Often, in practice, people will just perform a test of significance, without reporting a confidence interval for the effect they test. When they do report a confidence interval, they might not always have a clear sense of what constitutes a clinically (or practically) relevant effect size. So they might be happy to declare the effect is statistically significant (i.e., it is likely to exist in the underlying population) when its corresponding p-value is significant, without worrying about its clinical (or practical) relevance.

For people who rely exclusively on reporting p-values for tests of significance, there is also the danger that they will invariably conclude a lack of effect when a p-value is not significant when an alternative explanation might be that there is an effect but the study was powered inadequately to detect it. A confidence interval would be easier to interpret in these cases.

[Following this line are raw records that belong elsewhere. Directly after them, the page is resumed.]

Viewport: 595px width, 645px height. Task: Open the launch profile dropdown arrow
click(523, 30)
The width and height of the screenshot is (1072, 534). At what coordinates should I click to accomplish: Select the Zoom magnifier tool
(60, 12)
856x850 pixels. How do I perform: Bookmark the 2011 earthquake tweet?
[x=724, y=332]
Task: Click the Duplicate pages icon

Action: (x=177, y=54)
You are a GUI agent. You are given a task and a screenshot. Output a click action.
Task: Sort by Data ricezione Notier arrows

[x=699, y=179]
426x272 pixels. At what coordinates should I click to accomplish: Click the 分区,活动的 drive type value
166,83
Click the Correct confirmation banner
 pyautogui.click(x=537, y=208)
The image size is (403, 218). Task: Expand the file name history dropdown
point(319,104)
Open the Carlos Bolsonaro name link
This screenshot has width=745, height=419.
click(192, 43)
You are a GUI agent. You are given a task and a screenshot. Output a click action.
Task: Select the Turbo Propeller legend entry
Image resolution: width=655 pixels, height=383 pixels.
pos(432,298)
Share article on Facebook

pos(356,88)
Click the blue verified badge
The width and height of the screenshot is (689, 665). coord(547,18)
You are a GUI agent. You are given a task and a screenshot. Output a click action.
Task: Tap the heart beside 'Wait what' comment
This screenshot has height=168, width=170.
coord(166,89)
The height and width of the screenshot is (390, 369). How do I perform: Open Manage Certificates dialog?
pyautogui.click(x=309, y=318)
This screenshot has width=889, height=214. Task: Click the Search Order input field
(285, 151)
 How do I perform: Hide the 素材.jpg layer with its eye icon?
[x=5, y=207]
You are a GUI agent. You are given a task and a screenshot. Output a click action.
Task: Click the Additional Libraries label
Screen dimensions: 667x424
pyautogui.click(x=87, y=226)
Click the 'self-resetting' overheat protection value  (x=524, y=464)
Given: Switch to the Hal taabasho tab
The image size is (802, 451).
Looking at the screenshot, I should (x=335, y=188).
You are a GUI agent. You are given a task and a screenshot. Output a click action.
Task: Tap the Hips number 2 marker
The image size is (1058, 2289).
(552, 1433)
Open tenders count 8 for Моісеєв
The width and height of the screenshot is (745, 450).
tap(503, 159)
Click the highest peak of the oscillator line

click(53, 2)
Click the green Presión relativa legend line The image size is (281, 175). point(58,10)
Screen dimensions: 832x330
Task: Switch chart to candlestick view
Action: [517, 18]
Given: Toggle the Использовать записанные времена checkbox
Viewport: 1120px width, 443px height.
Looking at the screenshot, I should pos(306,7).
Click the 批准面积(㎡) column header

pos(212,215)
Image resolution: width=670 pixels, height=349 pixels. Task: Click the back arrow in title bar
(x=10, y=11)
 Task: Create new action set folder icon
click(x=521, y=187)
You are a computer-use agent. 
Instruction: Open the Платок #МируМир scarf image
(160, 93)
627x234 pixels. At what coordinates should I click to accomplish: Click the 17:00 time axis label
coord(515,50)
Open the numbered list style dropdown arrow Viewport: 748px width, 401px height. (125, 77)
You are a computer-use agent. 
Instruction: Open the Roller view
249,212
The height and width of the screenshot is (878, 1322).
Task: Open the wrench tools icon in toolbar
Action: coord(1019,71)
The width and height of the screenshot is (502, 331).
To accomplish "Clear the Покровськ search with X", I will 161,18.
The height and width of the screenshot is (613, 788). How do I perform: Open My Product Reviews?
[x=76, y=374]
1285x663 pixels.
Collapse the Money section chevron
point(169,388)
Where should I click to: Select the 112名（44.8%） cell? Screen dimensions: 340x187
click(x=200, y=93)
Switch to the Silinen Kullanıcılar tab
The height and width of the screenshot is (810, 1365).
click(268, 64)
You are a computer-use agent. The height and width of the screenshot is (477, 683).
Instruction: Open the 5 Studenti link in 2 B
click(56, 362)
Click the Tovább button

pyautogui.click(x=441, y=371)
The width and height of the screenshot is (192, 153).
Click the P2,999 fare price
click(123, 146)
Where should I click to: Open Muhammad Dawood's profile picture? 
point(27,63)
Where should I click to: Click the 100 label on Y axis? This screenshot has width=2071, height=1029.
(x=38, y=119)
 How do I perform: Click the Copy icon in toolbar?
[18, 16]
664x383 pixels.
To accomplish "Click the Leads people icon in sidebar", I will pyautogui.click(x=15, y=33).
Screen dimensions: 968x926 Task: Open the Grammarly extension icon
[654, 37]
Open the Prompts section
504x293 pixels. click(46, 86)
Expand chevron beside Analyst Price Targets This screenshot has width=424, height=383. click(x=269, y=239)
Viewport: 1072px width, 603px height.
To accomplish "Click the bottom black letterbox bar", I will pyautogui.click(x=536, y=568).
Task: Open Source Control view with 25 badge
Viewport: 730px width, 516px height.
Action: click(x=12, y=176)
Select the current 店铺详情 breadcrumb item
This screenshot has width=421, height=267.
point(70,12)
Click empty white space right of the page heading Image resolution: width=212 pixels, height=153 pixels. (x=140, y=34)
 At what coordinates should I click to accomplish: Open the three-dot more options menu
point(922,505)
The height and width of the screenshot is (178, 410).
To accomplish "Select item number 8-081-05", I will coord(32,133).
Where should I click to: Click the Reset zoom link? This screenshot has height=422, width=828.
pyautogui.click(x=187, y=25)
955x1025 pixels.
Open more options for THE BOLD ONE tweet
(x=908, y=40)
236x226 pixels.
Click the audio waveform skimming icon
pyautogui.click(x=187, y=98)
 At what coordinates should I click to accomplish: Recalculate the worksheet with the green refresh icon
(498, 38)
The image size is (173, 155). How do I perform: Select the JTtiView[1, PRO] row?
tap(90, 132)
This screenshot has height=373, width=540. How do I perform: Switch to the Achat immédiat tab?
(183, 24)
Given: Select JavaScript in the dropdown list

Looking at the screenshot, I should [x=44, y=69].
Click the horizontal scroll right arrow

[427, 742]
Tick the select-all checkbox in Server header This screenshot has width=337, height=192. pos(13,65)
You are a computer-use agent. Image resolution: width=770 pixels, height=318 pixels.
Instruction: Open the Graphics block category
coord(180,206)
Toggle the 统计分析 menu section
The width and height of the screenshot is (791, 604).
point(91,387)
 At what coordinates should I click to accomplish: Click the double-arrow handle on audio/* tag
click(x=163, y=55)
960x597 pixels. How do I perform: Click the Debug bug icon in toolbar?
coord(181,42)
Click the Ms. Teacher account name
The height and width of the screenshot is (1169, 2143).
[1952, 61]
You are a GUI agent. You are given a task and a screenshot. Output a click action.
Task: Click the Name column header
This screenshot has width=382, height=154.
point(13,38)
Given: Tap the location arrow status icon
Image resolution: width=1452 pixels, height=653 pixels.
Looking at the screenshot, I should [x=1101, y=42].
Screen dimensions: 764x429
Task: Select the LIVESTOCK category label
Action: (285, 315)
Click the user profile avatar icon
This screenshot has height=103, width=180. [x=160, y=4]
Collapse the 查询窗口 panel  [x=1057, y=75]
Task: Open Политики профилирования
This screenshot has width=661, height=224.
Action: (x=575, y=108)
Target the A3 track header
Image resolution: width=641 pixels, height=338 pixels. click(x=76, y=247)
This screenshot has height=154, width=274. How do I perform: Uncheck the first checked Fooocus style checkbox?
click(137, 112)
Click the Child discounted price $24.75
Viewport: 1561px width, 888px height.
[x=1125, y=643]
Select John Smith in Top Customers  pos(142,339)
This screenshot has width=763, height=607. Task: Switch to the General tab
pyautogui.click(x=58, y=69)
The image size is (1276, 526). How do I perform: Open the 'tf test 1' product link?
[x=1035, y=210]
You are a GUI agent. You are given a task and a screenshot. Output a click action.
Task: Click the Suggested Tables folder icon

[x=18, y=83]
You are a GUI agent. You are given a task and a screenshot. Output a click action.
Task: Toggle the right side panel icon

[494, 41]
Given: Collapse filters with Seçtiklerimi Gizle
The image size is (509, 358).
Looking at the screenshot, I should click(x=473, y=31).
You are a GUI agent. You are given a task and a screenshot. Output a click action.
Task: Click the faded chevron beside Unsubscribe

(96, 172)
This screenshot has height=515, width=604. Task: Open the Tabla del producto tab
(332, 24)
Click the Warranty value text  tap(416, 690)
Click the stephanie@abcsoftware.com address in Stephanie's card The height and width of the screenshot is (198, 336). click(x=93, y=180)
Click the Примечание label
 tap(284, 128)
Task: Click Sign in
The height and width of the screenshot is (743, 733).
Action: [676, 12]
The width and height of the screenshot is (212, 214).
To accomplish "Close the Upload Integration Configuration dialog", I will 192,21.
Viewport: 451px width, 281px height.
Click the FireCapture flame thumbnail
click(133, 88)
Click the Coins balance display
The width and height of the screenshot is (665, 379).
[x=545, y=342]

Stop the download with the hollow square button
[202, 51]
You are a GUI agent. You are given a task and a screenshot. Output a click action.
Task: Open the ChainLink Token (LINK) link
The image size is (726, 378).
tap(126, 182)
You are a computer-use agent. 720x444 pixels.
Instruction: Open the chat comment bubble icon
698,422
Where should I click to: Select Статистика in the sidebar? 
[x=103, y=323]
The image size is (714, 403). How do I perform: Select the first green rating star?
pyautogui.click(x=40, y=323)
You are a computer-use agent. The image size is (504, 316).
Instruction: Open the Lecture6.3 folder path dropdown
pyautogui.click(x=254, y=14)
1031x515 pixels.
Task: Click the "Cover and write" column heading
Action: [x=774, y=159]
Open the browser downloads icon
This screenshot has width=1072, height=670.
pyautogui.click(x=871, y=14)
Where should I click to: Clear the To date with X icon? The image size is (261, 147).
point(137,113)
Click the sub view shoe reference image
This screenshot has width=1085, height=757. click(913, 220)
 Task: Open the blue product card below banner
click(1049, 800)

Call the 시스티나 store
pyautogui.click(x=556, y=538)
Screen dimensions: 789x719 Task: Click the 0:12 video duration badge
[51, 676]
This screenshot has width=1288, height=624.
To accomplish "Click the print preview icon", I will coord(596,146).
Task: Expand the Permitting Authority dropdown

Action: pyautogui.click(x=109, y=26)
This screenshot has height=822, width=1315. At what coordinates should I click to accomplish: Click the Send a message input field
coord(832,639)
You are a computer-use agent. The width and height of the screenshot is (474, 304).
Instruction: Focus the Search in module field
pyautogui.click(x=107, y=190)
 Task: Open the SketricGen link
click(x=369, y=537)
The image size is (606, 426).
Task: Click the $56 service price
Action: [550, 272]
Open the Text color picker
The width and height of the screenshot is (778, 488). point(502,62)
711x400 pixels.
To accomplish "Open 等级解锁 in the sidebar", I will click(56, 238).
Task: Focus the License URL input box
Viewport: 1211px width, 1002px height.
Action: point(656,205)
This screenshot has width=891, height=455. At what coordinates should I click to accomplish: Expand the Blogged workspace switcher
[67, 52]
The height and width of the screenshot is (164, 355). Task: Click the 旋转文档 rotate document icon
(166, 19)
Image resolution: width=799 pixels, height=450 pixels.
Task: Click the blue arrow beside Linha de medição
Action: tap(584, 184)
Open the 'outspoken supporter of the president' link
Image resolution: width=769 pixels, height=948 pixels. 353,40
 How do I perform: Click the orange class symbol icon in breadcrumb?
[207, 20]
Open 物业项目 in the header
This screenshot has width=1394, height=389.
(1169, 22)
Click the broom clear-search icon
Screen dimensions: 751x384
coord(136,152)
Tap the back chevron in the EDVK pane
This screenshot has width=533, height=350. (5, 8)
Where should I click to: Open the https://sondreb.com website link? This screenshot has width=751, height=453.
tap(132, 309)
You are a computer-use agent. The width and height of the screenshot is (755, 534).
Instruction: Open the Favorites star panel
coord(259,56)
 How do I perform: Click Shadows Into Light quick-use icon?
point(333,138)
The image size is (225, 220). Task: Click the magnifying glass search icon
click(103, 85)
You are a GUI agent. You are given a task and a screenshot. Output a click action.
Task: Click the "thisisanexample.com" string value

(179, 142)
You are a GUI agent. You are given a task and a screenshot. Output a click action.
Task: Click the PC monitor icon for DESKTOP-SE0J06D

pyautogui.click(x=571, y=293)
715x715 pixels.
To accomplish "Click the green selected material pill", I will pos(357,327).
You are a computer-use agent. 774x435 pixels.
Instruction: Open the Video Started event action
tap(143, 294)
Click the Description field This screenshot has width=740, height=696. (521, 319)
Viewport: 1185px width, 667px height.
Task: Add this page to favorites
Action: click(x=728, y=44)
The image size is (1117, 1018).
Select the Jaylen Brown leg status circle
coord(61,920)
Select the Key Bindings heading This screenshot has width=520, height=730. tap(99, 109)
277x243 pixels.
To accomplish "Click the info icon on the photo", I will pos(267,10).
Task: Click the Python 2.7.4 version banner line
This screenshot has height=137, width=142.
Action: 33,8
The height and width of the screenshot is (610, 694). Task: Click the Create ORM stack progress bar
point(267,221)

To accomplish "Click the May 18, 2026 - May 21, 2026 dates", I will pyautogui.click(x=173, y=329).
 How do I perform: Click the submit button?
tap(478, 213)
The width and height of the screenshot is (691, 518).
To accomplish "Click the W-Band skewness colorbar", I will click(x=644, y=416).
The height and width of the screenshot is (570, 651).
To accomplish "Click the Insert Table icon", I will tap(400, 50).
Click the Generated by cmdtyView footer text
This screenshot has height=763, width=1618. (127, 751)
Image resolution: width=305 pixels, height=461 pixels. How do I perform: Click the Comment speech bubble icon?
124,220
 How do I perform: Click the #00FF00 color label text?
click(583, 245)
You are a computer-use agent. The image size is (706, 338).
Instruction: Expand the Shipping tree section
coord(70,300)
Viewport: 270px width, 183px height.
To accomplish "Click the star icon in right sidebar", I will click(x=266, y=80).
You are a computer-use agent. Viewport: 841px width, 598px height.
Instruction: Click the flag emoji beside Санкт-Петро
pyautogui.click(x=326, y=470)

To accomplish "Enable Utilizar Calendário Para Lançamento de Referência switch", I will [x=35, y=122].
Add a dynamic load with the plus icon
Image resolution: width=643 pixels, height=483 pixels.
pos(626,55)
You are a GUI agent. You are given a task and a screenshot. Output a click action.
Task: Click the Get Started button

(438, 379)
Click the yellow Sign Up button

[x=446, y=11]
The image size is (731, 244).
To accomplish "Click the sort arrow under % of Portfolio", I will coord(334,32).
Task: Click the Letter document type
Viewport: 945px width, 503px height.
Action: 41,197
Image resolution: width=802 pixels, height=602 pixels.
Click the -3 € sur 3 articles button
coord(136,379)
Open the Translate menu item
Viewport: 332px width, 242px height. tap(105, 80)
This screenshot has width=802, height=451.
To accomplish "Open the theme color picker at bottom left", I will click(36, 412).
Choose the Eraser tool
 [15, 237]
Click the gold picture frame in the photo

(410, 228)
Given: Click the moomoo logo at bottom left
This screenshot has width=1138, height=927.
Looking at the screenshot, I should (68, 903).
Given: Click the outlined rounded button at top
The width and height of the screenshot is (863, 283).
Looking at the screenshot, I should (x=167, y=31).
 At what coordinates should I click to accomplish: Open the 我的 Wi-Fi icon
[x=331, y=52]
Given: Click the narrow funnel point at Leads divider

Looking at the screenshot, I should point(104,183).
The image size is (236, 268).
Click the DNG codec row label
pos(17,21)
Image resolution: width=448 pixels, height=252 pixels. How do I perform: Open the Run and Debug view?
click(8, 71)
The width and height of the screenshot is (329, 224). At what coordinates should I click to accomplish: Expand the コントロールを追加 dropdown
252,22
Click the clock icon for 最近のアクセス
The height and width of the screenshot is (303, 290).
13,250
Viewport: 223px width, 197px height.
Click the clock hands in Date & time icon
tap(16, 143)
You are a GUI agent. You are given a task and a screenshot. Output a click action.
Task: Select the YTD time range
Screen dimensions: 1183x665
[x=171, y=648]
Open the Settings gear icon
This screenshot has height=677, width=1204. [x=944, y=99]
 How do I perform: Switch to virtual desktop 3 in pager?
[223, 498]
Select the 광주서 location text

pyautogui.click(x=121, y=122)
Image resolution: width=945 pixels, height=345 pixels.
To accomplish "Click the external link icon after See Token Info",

In general, the real problem is that people are wired to want definitive findings from one-off studies which are typically under-powered. So when they find inconclusive findings, they stretch them to be more conclusive by using ill-fated terms such as “the result is trending towards statistical significance”, etc.

So I would say you can improve your current practice by always reporting confidence intervals for the effects you test (either in lieu of or as a supplement to tests of significance).

Answer 2

I am going to change your question slightly to "patient can only notice a change of more than 1 cm" (this makes the null a closed set, but a more complicated argument holds for open sets). Your reasoning does not overcome the issue because what you really want to test is $|\mu_0-\mu_1|\le 1{\rm cm}$ and not $\mu_o=\mu_1$, so the standard problems of NHST will come up for the hypothesis $|\mu_0-\mu_1|\le 1{\rm cm}$.

Regardless, an almost sure hypothesis testing resolves these issues in any sufficiently large sample. Take your significance level to be $n^{-p}$ for $p>1$ where $n$ is sample size, then in any sufficiently large sample you will reject $\mu_o=\mu_1$ when it is false and accept $\mu_o=\mu_1$ when it is true with probability one. The same is true for the hypothesis $|\mu_0-\mu_1|\le 1{\rm cm}$. Almost sure hypothesis testing is robust to optional stopping, finitely many multiple comparisons, and publication bias. It can also be used for model selection. I wrote about this in a paper called, "Almost sure hypothesis testing and a resolution of the Jeffreys-Lindley paradox".